(Collected data entries)
▼

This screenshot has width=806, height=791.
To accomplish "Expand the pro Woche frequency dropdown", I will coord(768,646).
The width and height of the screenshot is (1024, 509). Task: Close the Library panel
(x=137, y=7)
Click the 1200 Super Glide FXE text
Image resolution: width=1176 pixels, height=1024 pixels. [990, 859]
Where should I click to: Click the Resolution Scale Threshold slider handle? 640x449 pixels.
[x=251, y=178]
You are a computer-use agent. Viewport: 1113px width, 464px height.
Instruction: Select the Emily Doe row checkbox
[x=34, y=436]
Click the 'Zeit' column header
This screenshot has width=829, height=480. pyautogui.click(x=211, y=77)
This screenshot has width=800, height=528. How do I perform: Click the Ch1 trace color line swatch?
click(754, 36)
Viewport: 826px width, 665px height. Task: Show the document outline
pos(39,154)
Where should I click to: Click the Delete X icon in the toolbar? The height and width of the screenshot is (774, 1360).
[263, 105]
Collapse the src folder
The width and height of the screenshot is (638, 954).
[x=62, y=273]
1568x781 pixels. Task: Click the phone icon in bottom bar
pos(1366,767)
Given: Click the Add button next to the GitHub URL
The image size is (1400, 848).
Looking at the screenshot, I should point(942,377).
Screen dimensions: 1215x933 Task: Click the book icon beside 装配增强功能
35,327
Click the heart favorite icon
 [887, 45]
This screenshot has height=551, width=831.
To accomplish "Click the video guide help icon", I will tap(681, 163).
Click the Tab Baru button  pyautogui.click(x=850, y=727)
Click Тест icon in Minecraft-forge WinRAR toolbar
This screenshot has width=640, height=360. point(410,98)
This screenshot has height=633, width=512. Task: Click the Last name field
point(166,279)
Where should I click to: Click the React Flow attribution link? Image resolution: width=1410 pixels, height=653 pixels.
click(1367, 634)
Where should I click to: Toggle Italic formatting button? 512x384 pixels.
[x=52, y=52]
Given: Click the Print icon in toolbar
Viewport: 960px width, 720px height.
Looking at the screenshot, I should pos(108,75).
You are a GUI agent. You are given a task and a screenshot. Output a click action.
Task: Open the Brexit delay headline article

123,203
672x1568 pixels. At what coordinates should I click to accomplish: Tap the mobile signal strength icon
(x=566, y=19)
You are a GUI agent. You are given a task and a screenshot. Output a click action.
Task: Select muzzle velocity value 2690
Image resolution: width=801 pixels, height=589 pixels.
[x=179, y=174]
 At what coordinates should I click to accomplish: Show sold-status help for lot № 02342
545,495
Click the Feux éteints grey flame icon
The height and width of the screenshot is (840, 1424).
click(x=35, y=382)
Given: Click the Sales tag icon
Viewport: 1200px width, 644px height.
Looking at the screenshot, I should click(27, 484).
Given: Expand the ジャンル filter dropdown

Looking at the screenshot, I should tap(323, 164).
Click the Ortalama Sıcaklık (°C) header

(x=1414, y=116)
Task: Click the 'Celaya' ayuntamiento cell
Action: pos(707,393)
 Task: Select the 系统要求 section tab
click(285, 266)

▲

### Task details
Please determine the number of lines in the records above that include the string "will", and answer with that number only.

### Worked solution
2